*Requirement:* Once every line containing "with" has been counted, report the total for the data and nothing else.

Collected data:
--

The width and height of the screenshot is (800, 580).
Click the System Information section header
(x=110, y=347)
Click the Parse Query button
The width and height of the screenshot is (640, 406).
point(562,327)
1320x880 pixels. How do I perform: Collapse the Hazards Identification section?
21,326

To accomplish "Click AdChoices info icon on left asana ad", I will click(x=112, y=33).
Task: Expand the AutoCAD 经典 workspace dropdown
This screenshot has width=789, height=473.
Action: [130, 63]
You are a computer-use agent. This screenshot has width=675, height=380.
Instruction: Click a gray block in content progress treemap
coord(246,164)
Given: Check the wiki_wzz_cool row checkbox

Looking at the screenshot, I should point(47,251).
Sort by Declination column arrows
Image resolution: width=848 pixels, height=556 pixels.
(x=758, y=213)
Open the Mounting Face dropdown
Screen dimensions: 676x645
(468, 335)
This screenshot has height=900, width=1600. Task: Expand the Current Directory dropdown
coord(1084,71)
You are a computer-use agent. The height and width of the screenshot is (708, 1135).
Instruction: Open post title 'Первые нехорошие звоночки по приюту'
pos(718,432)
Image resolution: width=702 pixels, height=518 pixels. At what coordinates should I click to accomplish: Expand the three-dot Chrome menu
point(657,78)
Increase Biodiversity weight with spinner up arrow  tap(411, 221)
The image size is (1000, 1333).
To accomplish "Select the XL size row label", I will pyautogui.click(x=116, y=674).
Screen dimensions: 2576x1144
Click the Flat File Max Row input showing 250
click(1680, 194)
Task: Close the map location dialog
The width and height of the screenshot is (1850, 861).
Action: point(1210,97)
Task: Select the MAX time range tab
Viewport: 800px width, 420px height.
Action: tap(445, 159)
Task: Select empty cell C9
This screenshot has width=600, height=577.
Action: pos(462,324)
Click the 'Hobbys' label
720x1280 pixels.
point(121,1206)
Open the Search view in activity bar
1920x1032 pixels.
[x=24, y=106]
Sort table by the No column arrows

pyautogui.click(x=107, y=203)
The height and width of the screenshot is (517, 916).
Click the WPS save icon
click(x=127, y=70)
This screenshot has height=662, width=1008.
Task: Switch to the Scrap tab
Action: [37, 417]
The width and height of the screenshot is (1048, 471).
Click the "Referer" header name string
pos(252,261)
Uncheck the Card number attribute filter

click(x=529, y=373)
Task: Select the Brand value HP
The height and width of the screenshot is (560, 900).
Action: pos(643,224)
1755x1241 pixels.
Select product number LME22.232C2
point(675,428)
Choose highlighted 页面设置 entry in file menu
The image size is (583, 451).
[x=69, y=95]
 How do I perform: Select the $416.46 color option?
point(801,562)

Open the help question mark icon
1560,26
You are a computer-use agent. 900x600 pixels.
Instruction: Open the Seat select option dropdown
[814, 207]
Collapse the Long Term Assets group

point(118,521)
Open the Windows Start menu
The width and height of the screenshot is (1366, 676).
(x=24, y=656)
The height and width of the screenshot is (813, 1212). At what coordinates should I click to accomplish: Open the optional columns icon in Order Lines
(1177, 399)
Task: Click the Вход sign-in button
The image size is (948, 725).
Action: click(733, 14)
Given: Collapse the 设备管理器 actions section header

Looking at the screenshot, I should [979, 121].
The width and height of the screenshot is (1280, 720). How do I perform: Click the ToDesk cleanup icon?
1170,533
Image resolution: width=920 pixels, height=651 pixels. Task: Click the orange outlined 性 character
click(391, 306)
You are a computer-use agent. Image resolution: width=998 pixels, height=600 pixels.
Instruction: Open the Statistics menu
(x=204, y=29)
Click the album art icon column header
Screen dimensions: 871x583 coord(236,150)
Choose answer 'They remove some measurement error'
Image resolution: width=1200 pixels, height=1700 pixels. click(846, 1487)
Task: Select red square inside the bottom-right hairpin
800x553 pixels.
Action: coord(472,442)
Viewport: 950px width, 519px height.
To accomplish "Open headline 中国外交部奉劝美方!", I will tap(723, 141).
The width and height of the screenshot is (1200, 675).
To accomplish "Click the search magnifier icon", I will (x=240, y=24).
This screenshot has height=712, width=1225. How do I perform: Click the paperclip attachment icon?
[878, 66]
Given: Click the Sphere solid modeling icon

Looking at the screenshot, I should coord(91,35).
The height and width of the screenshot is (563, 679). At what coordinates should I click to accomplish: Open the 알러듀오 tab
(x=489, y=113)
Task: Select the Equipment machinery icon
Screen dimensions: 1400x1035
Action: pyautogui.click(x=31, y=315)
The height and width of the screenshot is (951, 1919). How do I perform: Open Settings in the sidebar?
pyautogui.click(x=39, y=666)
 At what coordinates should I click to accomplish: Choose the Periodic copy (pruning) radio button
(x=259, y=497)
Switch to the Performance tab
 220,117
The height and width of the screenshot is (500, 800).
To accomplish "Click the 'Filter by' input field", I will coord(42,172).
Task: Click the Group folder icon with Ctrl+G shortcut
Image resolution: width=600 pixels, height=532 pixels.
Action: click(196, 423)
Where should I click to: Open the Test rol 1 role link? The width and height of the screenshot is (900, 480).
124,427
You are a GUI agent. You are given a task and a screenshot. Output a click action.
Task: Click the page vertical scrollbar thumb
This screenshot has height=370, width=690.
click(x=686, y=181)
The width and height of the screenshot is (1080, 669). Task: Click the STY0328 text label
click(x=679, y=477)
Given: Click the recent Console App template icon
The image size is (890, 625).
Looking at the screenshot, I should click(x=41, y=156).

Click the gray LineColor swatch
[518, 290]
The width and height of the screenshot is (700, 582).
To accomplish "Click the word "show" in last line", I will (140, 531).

--

*Result below:* 2